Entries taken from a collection
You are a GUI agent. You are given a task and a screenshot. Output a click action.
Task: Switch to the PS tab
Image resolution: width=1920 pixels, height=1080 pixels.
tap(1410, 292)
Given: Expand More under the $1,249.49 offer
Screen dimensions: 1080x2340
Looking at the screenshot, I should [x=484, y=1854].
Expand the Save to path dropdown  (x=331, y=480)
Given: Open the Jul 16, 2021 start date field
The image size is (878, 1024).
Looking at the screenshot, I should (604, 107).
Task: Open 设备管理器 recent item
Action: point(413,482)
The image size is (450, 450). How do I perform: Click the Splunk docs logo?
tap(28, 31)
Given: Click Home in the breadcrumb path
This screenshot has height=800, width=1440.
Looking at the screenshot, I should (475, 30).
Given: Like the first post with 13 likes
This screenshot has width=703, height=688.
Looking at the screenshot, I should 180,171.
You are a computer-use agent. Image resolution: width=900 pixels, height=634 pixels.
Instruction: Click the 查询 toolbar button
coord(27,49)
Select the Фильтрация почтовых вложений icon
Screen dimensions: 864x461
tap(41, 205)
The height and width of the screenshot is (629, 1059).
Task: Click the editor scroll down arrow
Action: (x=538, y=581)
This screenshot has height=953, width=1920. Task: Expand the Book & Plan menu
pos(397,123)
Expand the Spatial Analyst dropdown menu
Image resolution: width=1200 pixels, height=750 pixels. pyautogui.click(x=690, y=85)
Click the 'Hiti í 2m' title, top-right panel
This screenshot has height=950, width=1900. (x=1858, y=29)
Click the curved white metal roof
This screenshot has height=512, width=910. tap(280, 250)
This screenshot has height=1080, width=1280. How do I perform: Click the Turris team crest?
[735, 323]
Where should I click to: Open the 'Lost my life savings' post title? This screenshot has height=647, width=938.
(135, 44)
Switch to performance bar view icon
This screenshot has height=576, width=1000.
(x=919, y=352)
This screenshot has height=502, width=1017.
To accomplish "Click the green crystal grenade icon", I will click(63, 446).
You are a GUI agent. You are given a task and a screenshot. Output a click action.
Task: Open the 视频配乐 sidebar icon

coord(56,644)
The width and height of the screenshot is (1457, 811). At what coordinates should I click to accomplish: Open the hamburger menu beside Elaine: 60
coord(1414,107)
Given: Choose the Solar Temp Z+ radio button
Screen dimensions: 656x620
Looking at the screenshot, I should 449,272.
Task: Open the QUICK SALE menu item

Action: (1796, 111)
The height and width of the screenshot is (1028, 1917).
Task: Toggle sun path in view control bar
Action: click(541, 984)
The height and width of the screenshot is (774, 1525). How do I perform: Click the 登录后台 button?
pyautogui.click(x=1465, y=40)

Work to be completed ::
Transcribe the data in full, keeping every character.

Response to the task ::
You are a GUI agent. You are given a task and a screenshot. Output a click action.
Task: Switch to the PS tab
Image resolution: width=1920 pixels, height=1080 pixels.
tap(1410, 292)
Given: Expand More under the $1,249.49 offer
Screen dimensions: 1080x2340
Looking at the screenshot, I should [x=484, y=1854].
Expand the Save to path dropdown  (x=331, y=480)
Given: Open the Jul 16, 2021 start date field
The image size is (878, 1024).
Looking at the screenshot, I should (604, 107).
Task: Open 设备管理器 recent item
Action: point(413,482)
The image size is (450, 450). How do I perform: Click the Splunk docs logo?
tap(28, 31)
Given: Click Home in the breadcrumb path
This screenshot has height=800, width=1440.
Looking at the screenshot, I should (475, 30).
Given: Like the first post with 13 likes
This screenshot has width=703, height=688.
Looking at the screenshot, I should 180,171.
You are a computer-use agent. Image resolution: width=900 pixels, height=634 pixels.
Instruction: Click the 查询 toolbar button
coord(27,49)
Select the Фильтрация почтовых вложений icon
Screen dimensions: 864x461
tap(41, 205)
The height and width of the screenshot is (629, 1059).
Task: Click the editor scroll down arrow
Action: (x=538, y=581)
This screenshot has height=953, width=1920. Task: Expand the Book & Plan menu
pos(397,123)
Expand the Spatial Analyst dropdown menu
Image resolution: width=1200 pixels, height=750 pixels. pyautogui.click(x=690, y=85)
Click the 'Hiti í 2m' title, top-right panel
This screenshot has height=950, width=1900. (x=1858, y=29)
Click the curved white metal roof
This screenshot has height=512, width=910. tap(280, 250)
This screenshot has height=1080, width=1280. How do I perform: Click the Turris team crest?
[735, 323]
Where should I click to: Open the 'Lost my life savings' post title? This screenshot has height=647, width=938.
(135, 44)
Switch to performance bar view icon
This screenshot has height=576, width=1000.
(x=919, y=352)
This screenshot has height=502, width=1017.
To accomplish "Click the green crystal grenade icon", I will click(63, 446).
You are a GUI agent. You are given a task and a screenshot. Output a click action.
Task: Open the 视频配乐 sidebar icon

coord(56,644)
The width and height of the screenshot is (1457, 811). At what coordinates should I click to accomplish: Open the hamburger menu beside Elaine: 60
coord(1414,107)
Given: Choose the Solar Temp Z+ radio button
Screen dimensions: 656x620
Looking at the screenshot, I should 449,272.
Task: Open the QUICK SALE menu item

Action: (1796, 111)
The height and width of the screenshot is (1028, 1917).
Task: Toggle sun path in view control bar
Action: click(541, 984)
The height and width of the screenshot is (774, 1525). How do I perform: Click the 登录后台 button?
pyautogui.click(x=1465, y=40)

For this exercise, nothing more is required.